The Chief gripped the edge of the table for a few more minutes before he was able to let it go and pick up his mug again.

"Nah," he said, "No point hitting something that can't feel it and it isn't your fault either. Dragons can be tricky enough at the best of times and with on that is part something else..."

"Fae," Jeremiah the first interrupted.

"What?" the Chief asked.

"Fae, my good sir," Jeremiah the first repeated, "When I prayed to my god to reveal her nature, it was revealed to me that she was both dragon and fae."

There was a clatter as Broadfeast dropped a pan. It bounced off the flagstones with a resounding clang.

"Gobannus arm us right," the Chief arched his fingers in a gesture to ward off evil, "We will have to hope that Barmek is fast enough.
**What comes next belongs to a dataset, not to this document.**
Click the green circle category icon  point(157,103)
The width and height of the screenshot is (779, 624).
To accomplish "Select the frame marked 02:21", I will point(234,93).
This just gets worse."

"You know of the fae?" Ulrich asked.

"Keep it down man!" the Chief hissed, "You don't talk about those things too loud. Even those sissie high dwarfs know that."

"I take it that you do not respect the dwarfs who live in the mountains," Jeremiah the first observed.

"Bunch of pansies and rat munchers," the Chief grunted, "May a thousand goblins infest their beards!"

A cheer rang off the barrel vaulted ceiling at that, the tension breaking for the news that the glyphs had been stolen. In the middle of the cheering and whooping Broadfeast and his helpers walked over with platters piled high with steaming hot food.

"Sorry that your stuff has to be so bland," he said, "But our spices tend to make you people sick so we have to be careful."

"It's food, it's hot and no one's trying to kill me for it," Thorian grinned, "I call that a win!" Broadfeast grinned back, almost without realizing it, as Thorian piled into the food.

"So you have had some trouble with pests getting into places they shouldn't be?" Ulrich asked.

"Well they try to," the Chief replied with a smile and a wink, "But they don't have the knowing of the locomotives. You don't get a second chance with hot iron and live steam."

"Ah I see," Ulrich nodded, even though he didn't really.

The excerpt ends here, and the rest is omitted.